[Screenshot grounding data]
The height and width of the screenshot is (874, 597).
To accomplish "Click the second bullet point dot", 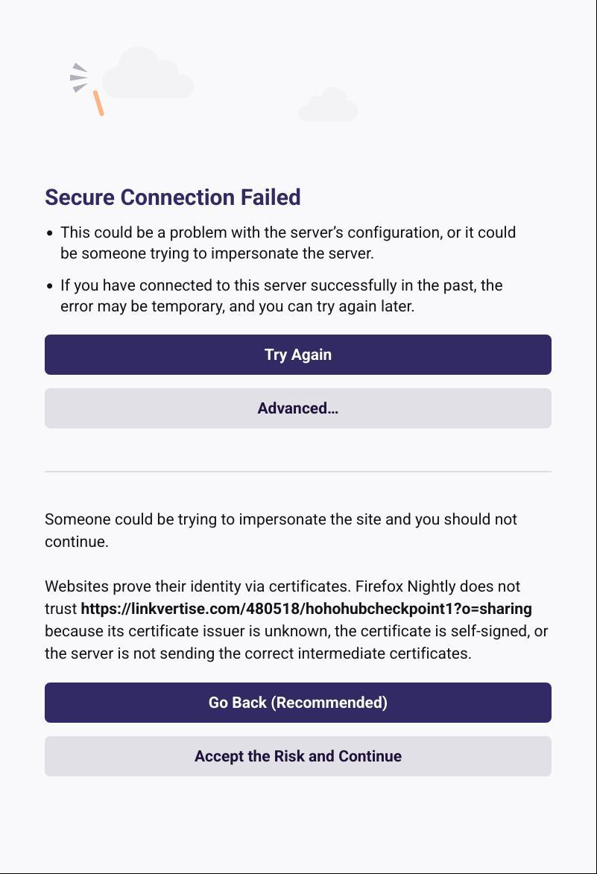I will pyautogui.click(x=49, y=286).
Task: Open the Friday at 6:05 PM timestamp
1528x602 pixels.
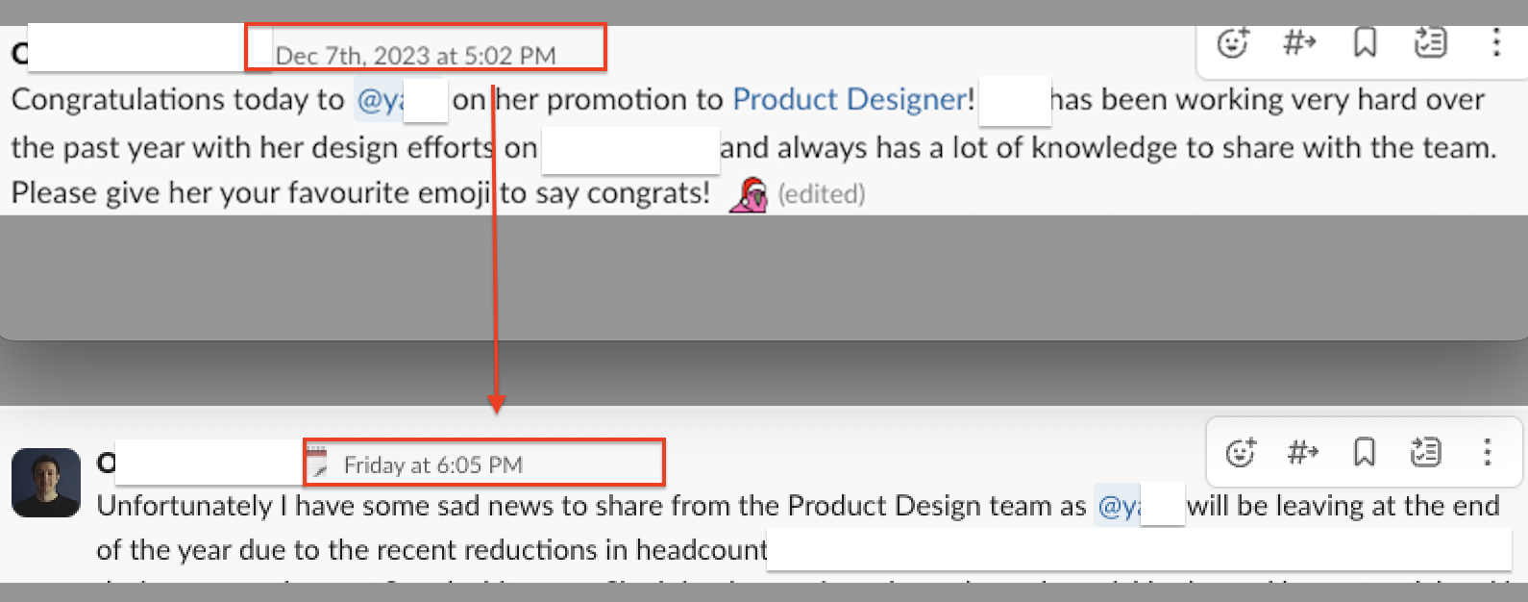Action: [x=432, y=465]
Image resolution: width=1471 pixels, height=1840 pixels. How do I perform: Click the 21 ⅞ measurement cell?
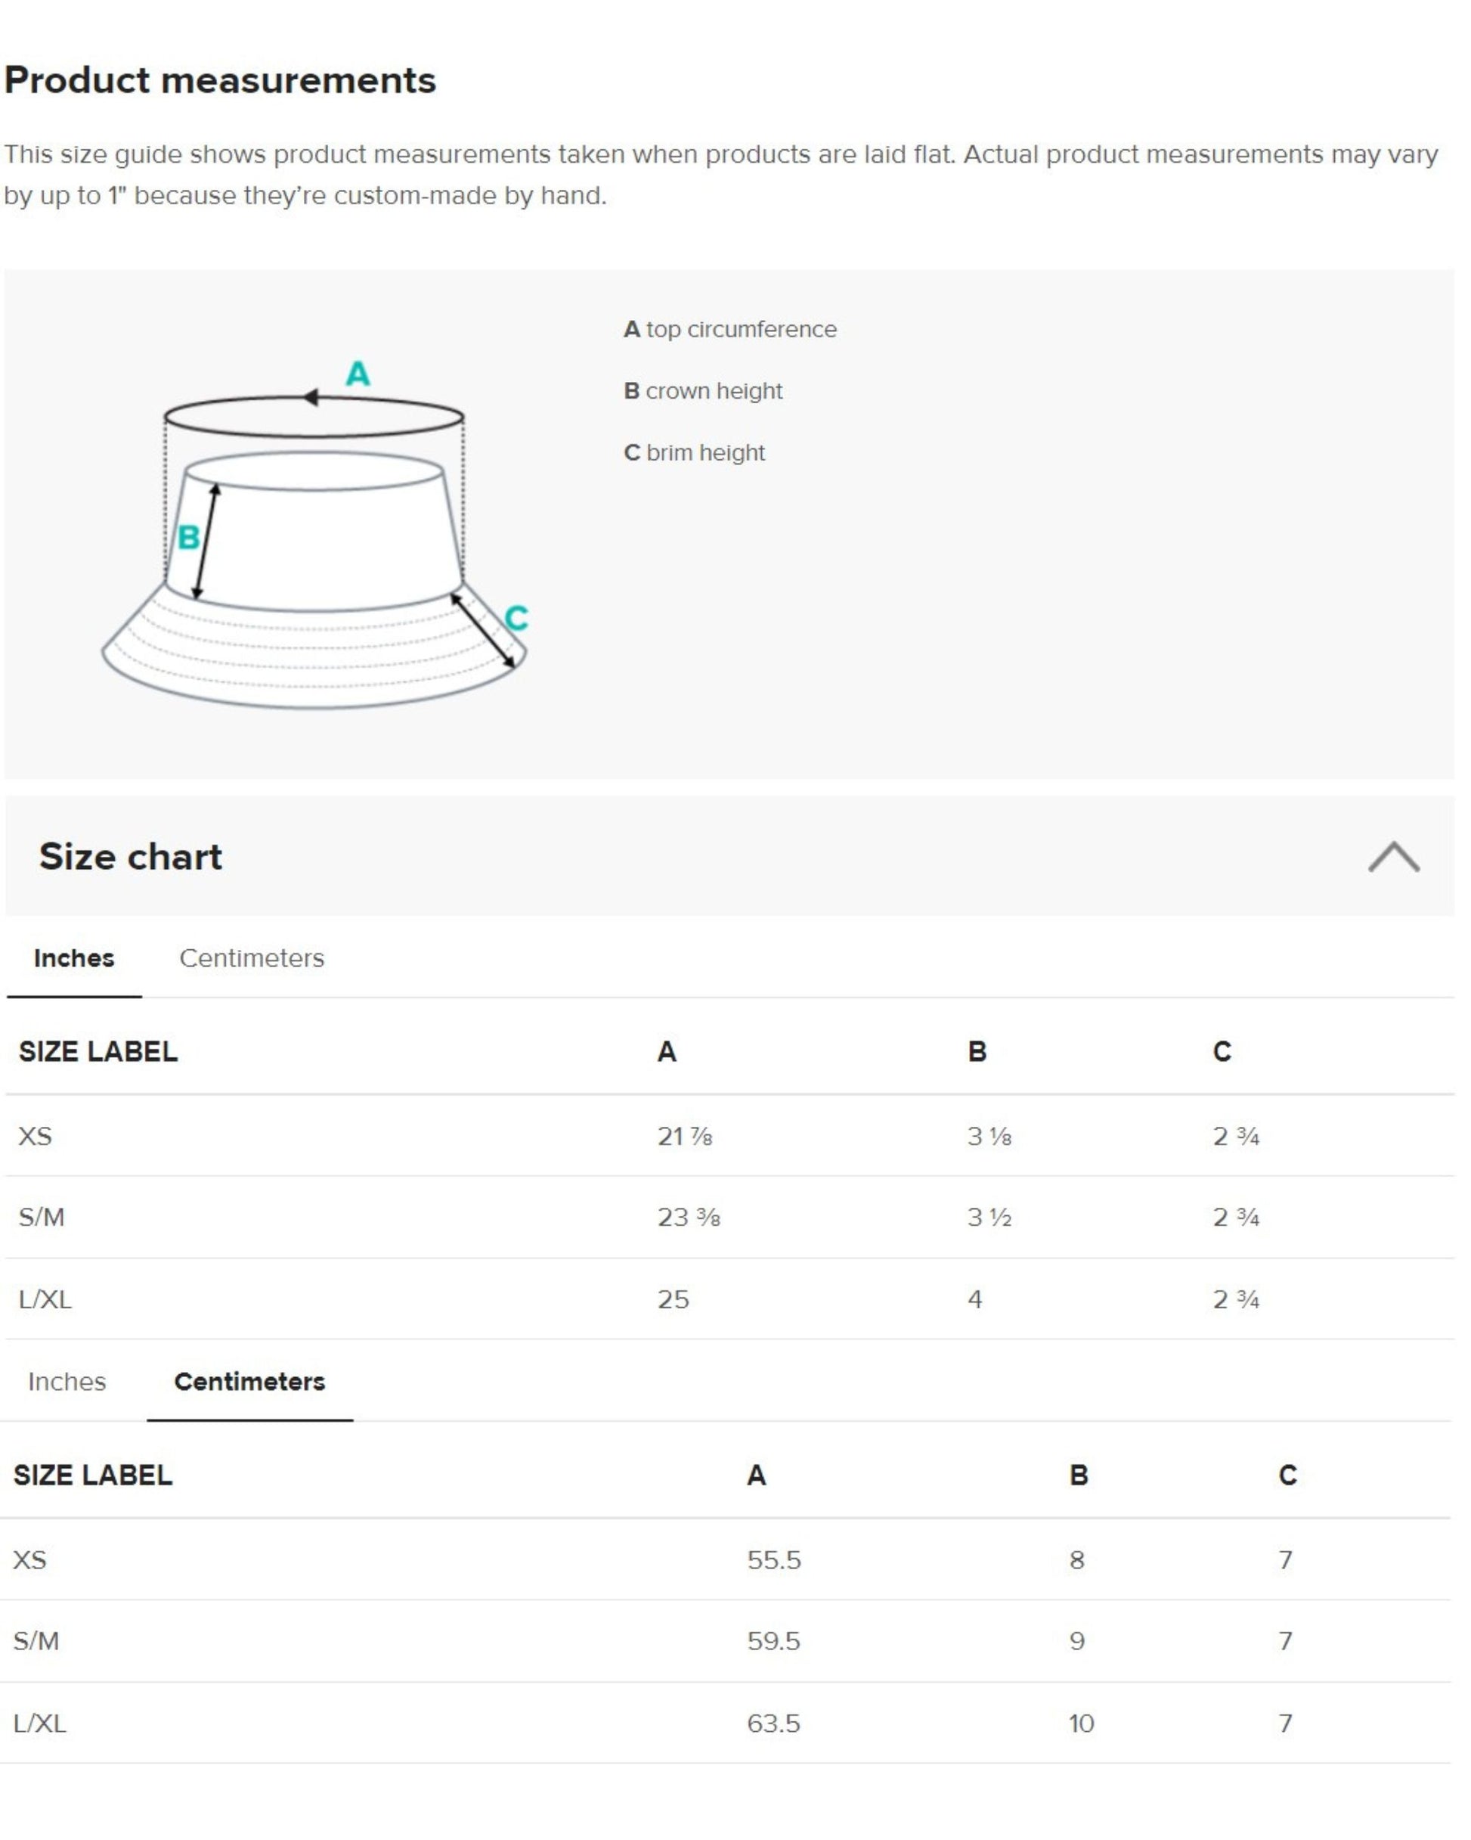684,1136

#### Aim of the task:
Set down, word for word, the line that holds "Task: Open the Friday at 6:05 PM timestamp" and all lines after it to the end of the entries above, but not the pictures.

#### Response to this task:
Task: Open the Friday at 6:05 PM timestamp
1528x602 pixels.
Action: [x=432, y=465]
Image resolution: width=1471 pixels, height=1840 pixels. How do I perform: Click the 21 ⅞ measurement cell?
684,1136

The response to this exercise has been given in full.